The challenge
Traditional automotive paint generates waste and pollutants
The Australian automotive industry uses about 10 million litres of liquid paint a year to coat the surfaces of new vehicles. Paint is used for decorative finishes on plastic components such as interior elements like door trim panels, engine covers, body parts and bumper bars.
Traditional wet paints don’t have a high rate of spray transfer onto plastic parts. Up to 70 per cent is lost as waste, which contributes to two and a half million litres of solid waste a year.
They also contain solvents which release volatile organic chemicals (VOCs) into the atmosphere.
In Europe, emissions of VOCs from industry are strictly regulated and it is only a matter of time before similar restrictions are put in place here in Australia.
Our response
Making powder coating stick to plastic
Together with our partner, Dulux Powder Coatings/Orica, we developed the technology platform that enabled the replacement of wet paints with powder coatings. Powder coatings are environmentally friendly and stick better meaning less wastage.

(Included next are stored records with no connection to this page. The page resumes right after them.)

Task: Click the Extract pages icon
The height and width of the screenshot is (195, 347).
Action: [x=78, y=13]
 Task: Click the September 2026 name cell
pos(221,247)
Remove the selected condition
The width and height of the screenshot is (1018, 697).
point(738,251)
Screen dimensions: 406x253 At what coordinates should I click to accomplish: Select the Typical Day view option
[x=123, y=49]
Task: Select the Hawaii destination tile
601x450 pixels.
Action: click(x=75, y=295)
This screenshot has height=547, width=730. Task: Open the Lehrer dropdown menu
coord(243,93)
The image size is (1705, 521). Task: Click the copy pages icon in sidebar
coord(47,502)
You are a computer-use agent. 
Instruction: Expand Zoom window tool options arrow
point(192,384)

Powder coating particles are attracted to and stick very well to the material being coated, providing it conducts electricity, like metal components. The powder coating relies on the powder carrying one type of electrical charge and the material being coated having the other, opposite charges attract so the powder sticks and is then cured to form a smooth finish.
Plastic doesn't conduct electricity, so we coated the plastic components with a nanometre-thin layer of speciality multifunctional molecules that provides surface conductivity and promote the ability of the powder coating to stick well to plastic components.
Within this partnership, Dulux Powder Coatings developed new generation powder coatings that could be cured at much lower temperatures and for much shorter times than traditional powders.
The results
A zero waste environmentally-friendly coating
We have developed coating technology to replace traditional wet paints in surface finishing non-conductive materials.
This will eradicate 95 to 98 per cent of solid wastes and 100 per cent of VOCs arising from current wet painting processes.
It has been successfully trialled in the Australia and is being customised and commercialised for coating automotive plastics.